At the Atlanta Fed’s conference on AI a couple of weeks back,
one of the panellists made the point that big firms like Google can afford to
hire top talent – MIT computer science PhDs being the quintessential example –
and not care whether these hyper-productive people actually contribute more to
the firm’s bottom line than they take out in their hefty pay check.
Google is happy because Amazon isn’t employing the talent,
and the talent is happy because they’re left to their own devices to research
whatever they please, and to take home a suitably enormous salary. Occasionally
a PhD comes up with a ‘moonshot’ that makes Google a ton of cash, and at any
rate, Google’s market power means it has masses of spare profits it can spend
on draining its competitors of talent.
It’s often
noted that in advanced economies afflicted with productivity problems,
there is a small group of highly productive firms and a long ‘tail’ of
unproductive ones. I suspect part the problem with much of the tail is its
inability to attract top computer scientists, so it can’t make full use of
major advances such as AI that the FAANGs can exploit at will.
We saw something similar in the run up to 2008 with all the
PhDs being hoovered up by Goldman Sachs and the like. Economists at the Bank
for International Settlements have
posited a version of this hypothesis to explain how financial booms can
cause productivity-harming misallocations of resources in the real economy. I
would submit that Goldman et al are likely still partly to blame, but big
finance has now been joined by big tech.
If some all-powerful god of bureaucracy were to spread MIT
computer science PhDs evenly throughout the economy, it seems highly likely
that the productivity advantage of the FAANGs would disperse into the
unproductive tail. Competition would improve, growth would rise, and the
productivity puzzle would be alleviated if not completely solved.

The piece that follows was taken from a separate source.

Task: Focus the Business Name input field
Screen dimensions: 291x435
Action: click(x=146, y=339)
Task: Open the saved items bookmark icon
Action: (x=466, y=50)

A further nefarious consequence of the FAANGs taking all the
talent is that regulators can’t keep up. Those who can afford to pay (read:
Wall St and big tech) will always be several steps ahead. Financial regulators
in the US have openly admitted they don’t have the resources to examine every
machine learning model in detail, even while fretting that these could be
adding to financial instability.
I admit it’s easier to point to the problem than to fix it. I’m still thinking about that part.